# Generating cohesive subset data from related databases

Your data might be stored in separate but related databases. In Tonic Structural, each database provides the source data for a different workspace.

For example, a Users database contains a list of users. Each service also has a separate database. The Service1 and Service2 databases refer to identifiers of users from the Users database, but there are no direct foreign key relationships.

When you generate a subset from each database, you might want to ensure that the resulting data is complete and cohesive. For example, your application connects to and pulls data from each database. This means that your end-to-end testing also requires corresponding data from each database.

To continue the previous example, you generate subsets from the Users, Service1, and Service2 databases. Your application pulls data from each database. For the data to be complete and have referential integrity, the subsets from the Service1 and Service2 service databases should only contain records that refer to the users in the subset from the Users database.

Here are some options to generate subset from separate databases to produce data that is complete and cohesive:

* [Use deterministic `WHERE` clauses](#subsets-cross-data-base-deterministic-where-clauses)
* [Use pre-computed record lists](#subset-cross-database-precomputed-record-list)
* [Run the subsetting jobs serially](#subset-cross-database-run-serially)
* [Using database links or linked servers](#subset-database-links-linked-servers)

In all cases, when you generate subsets across different databases, you must [use consistency](#subset-cross-database-consistency) to ensure that common columns have the same values in each subset.

## Using deterministic WHERE clauses <a href="#subsets-cross-data-base-deterministic-where-clauses" id="subsets-cross-data-base-deterministic-where-clauses"></a>

One way to produce complete and cohesive data across databases is to use deterministic `WHERE` clauses in your target table configuration. A deterministic `WHERE` clause always produces the same results, and is never random.

A percentage is not deterministic. Structural selects a specific number of records, but selects those records at random.

Not all `WHERE` clauses are deterministic. For example, the Users, Service1, and Service2 databases each have a `TotalValue` column that reflects the total spent as a whole and for each service. Filtering based on `TotalValue` does not guarantee that you get a cohesive set of records.

Instead, provide a `WHERE` clause that can be used in each database to produce a cohesive set of records across the databases. For example, use a `WHERE` clause to look for a specific set of UUID values in each database.

In our example, if we target the same set of user UUIDs in the Users, Service1, and Service2 databases, we produce a complete and cohesive set of records for those users.

#### Collected data
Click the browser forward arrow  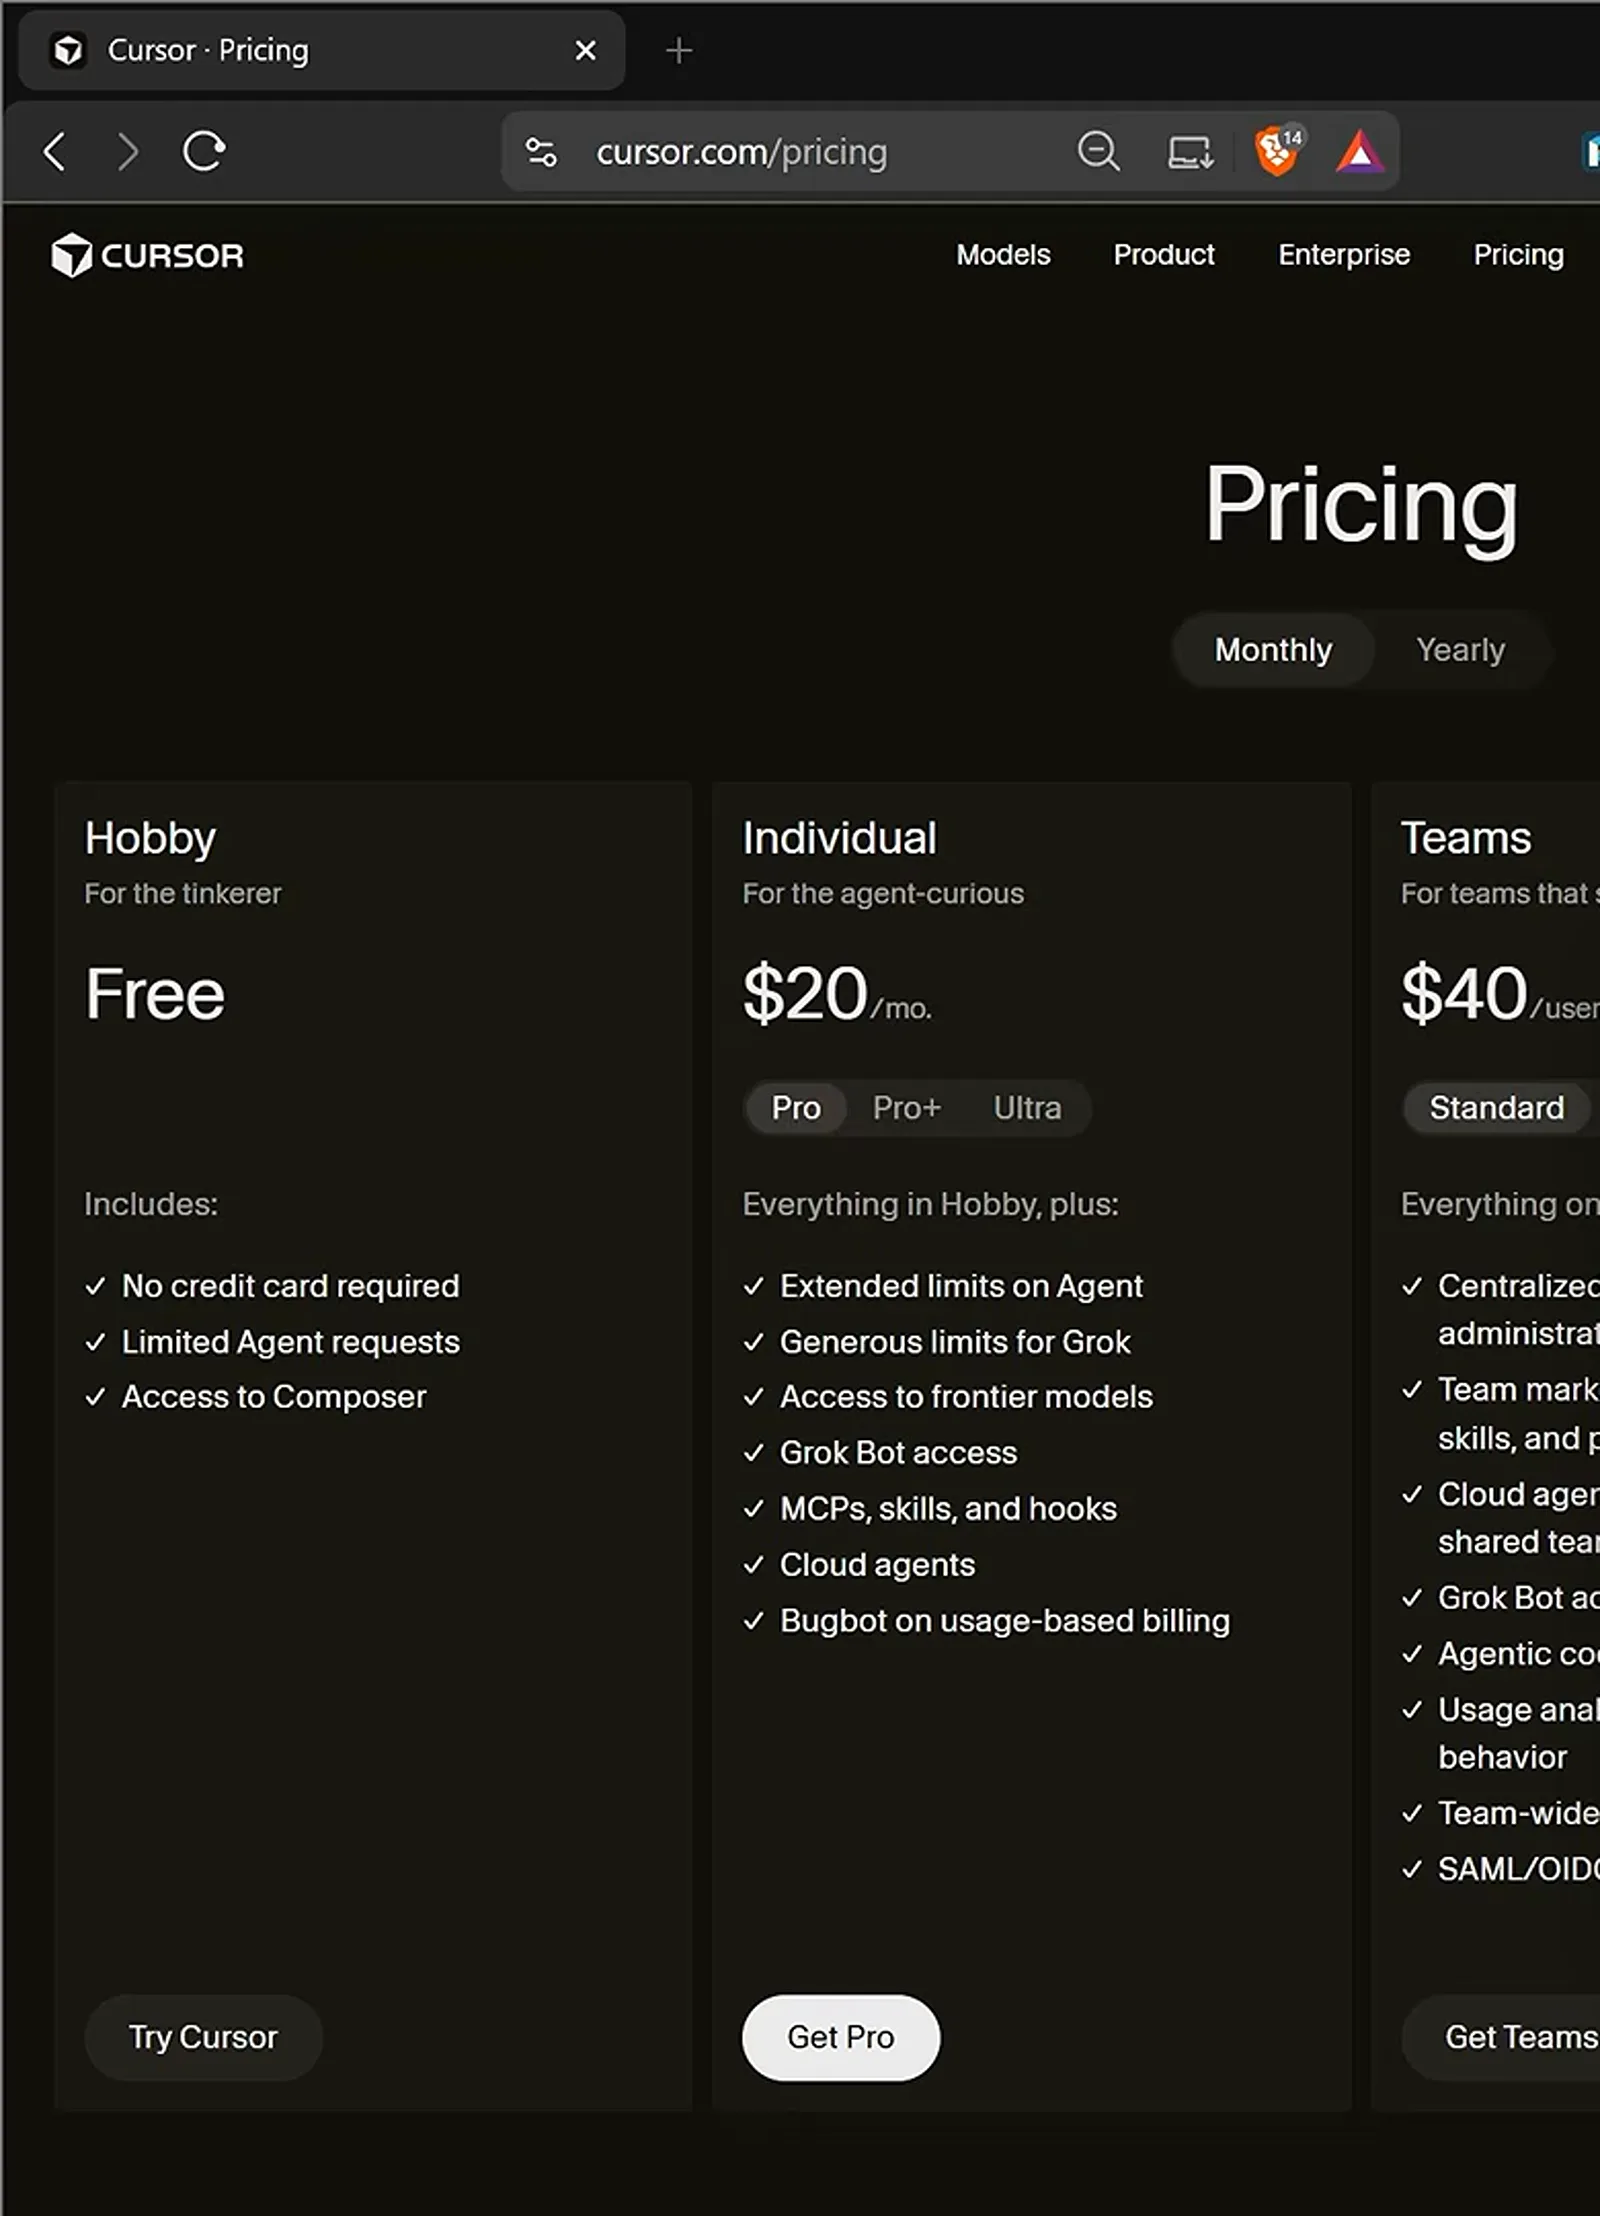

#### Objectives
1. From the page on generating cohesive subset data, could you copy the passage starting with "Here are some" and going on through "or linked servers](#subset-database-links-linked-servers)"?
2. According to the page on generating cohesive subset data, why is a percentage not deterministic?
3. Can you summarize the page on generating cohesive subset data in three sentences?

#### The responses
1.
Here are some options to generate subset from separate databases to produce data that is complete and cohesive:

* [Use deterministic `WHERE` clauses](#subsets-cross-data-base-deterministic-where-clauses)
* [Use pre-computed record lists](#subset-cross-database-precomputed-record-list)
* [Run the subsetting jobs serially](#subset-cross-database-run-serially)
* [Using database links or linked servers](#subset-database-links-linked-servers)

2. Structural selects a specific number of records, but it selects them at random.

3. When subsets are generated from separate but related databases, such as a Users database and service databases that refer to its user identifiers, the service subsets should contain only records that refer to the users in the Users subset, so the data is complete and has referential integrity. Options include deterministic `WHERE` clauses, pre-computed record lists, running the subsetting jobs serially, and database links or linked servers, and in every case consistency must be used so that common columns have the same values in each subset. A deterministic `WHERE` clause always produces the same results, unlike a percentage or a filter on `TotalValue`, so targeting the same set of user UUIDs in each database yields a complete and cohesive set of records.